Defined Contribution Health Plans • April 28, 2014 at 1:00 PM • Written by: PeopleKeep Team

Over the last few years it has become clear that individual health insurance is rapidly expanding. This has become even more apparent with the recent announcement that 8 million Americans enrolled under the Affordable Care Act.

But, with the number of individual health insurance plans on the rise, how can employers continue to contribute to employees health benefits? They can talk to their broker about setting up a "Pure" Defined Contribution Health Plan. And, brokers can take advantage of this market shift by offering Defined Contribution solutions.

This article provides 10 facts that brokers can use to understand Defined Contribution and determine if a client is an ideal fit.

1. Defined Contribution Is a Formal Benefits Package

Like any other benefits package, Defined Contribution is designed to address the health care needs of the employer and employees. The main difference is that employees take more control with a Defined Contribution Health Plan, and the employer offers a contribution to employees' healthcare rather than a 'Defined Benefit'.

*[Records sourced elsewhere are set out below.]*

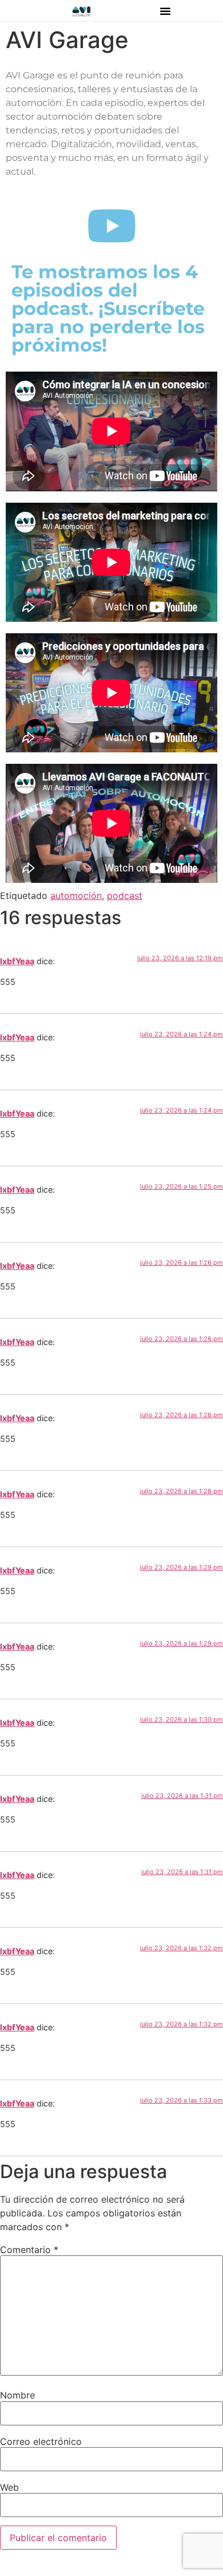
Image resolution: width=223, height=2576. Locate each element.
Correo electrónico (41, 2441)
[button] (165, 10)
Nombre (17, 2395)
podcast (124, 895)
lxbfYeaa (17, 961)
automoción (76, 895)
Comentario (29, 2249)
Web (9, 2487)
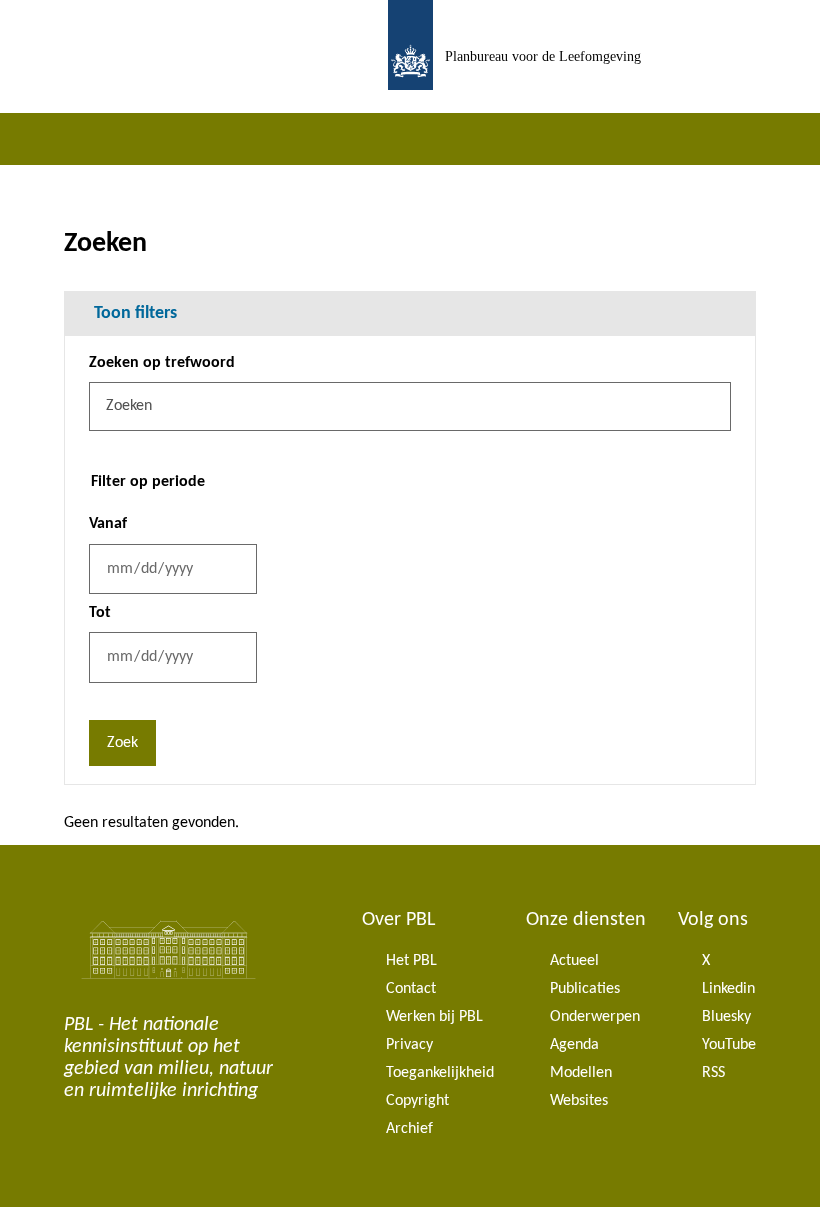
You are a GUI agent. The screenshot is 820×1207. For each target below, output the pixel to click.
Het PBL (411, 961)
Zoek (122, 743)
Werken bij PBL (434, 1017)
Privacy (409, 1045)
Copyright (417, 1101)
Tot (100, 613)
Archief (409, 1129)
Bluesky (726, 1017)
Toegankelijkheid (440, 1073)
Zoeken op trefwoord (162, 363)
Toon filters (135, 313)
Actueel (574, 961)
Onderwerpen (595, 1017)
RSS (713, 1073)
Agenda (574, 1045)
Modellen (581, 1073)
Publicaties (585, 989)
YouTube (729, 1045)
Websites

2. Defined Contribution Allows Your Client to Reimburse for Individual Health Insurance Premiums

With a "Pure" Defined Contribution Health Plan (no group health plan in place), the employer reimburses employees for the monthly health insurance premiums. The employee pays for his or her individual health insurance plan, and the employee is reimbursed as a tax-free line item on their next paycheck.

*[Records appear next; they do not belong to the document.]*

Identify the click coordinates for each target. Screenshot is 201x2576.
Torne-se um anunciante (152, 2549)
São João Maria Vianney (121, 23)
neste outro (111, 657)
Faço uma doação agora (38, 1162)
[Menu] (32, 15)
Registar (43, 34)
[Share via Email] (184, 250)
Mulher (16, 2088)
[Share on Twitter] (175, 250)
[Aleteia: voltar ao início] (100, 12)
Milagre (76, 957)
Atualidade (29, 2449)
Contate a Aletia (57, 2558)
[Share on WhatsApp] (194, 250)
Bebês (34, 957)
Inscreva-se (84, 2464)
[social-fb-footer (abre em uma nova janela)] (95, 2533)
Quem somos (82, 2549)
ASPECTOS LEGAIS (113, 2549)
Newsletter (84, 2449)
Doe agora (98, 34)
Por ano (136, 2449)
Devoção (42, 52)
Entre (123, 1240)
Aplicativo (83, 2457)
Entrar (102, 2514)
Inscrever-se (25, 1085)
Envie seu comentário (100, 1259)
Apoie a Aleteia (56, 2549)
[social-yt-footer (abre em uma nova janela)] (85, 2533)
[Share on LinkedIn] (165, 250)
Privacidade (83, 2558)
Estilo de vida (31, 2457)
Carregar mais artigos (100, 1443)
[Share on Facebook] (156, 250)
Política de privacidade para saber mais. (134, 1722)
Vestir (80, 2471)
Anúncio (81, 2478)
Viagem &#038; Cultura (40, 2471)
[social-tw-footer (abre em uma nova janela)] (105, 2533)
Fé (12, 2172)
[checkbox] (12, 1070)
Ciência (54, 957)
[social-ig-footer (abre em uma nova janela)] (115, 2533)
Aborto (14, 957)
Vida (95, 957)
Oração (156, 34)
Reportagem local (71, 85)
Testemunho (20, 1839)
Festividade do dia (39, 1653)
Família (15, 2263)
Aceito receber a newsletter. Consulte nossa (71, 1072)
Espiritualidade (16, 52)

As a broker, your role is to sell current and future employees individual health insurance policies. For brokers, Defined Contribution acts as a source of recurring policy sales lead generation.

3. Defined Contribution Allows Your Client to Set and Control the Cost, and There are No Minimum Participation Requirements

A Defined Contribution Health Plan is a great option for companies that have shopped or employed a group health insurance plan, but found it to be too expensive. With Defined Contribution, employers are able to set and control the cost of the benefits they offer to employees.

4. Defined Contribution Works for Companies of All Sizes

While a Defined Contribution Health Plan is an ideal fit for small businesses (<50 FTE’s), this type of alternative works for companies of all sizes. In fact, there are Fortune 500 companies offering this type of solution.

5. Defined Contribution Enables Your Client’s Employees to Access Premium Tax Credits

Depending on an employee’s salary, he or she may be eligible for federal premium tax credits if they purchase a plan offered through their state's Health Insurance Marketplace.

6. Defined Contribution Works with Employees in One State, or with Employees in Multiple States

Having employees in multiple states does not effect a Defined Contribution Health Plan. Employers can offer identical benefit amounts to employees in multiple states, or offer different benefit amounts based on employee classes for different geographic locations.

7. Defined Contribution Can Help Solve Your Client’s Employee Retention and Recruiting Issues

Recruiting and employee retention is becoming a hot topic for many small businesses. For small businesses with recruiting and retention challenges, defined contribution can be a cost-effective solution to address these issues. Read more about why Defined Contribution helps recruit and retain the best employees.

8. Defined Contribution Helps You to Retain Long-Term Clients

Often times brokers find themselves in a difficult situation where their clients, or prospective clients, can no longer afford the costs of group health insurance. This can threaten the business relationship that a broker has with his or her client. Defined Contribution offers brokers another option for acquiring and retaining clients. 

9. Defined Contribution Software Keeps Your Client Compliant

Using a software that is tailored specifically to Defined Contribution allows employees to submit their health insurance premium expenses and be reimbursed during the next payroll. Most importantly, using a software platform ensures compliance for your client with the ACA and various federal regulations governing this type of health plan.

10. Defined Contribution Software Integrates with Existing Payroll Systems

Nowadays, people want seamless, integrated technology. Defined Contribution Software can integrate with existing payroll systems and provides a user friendly experience.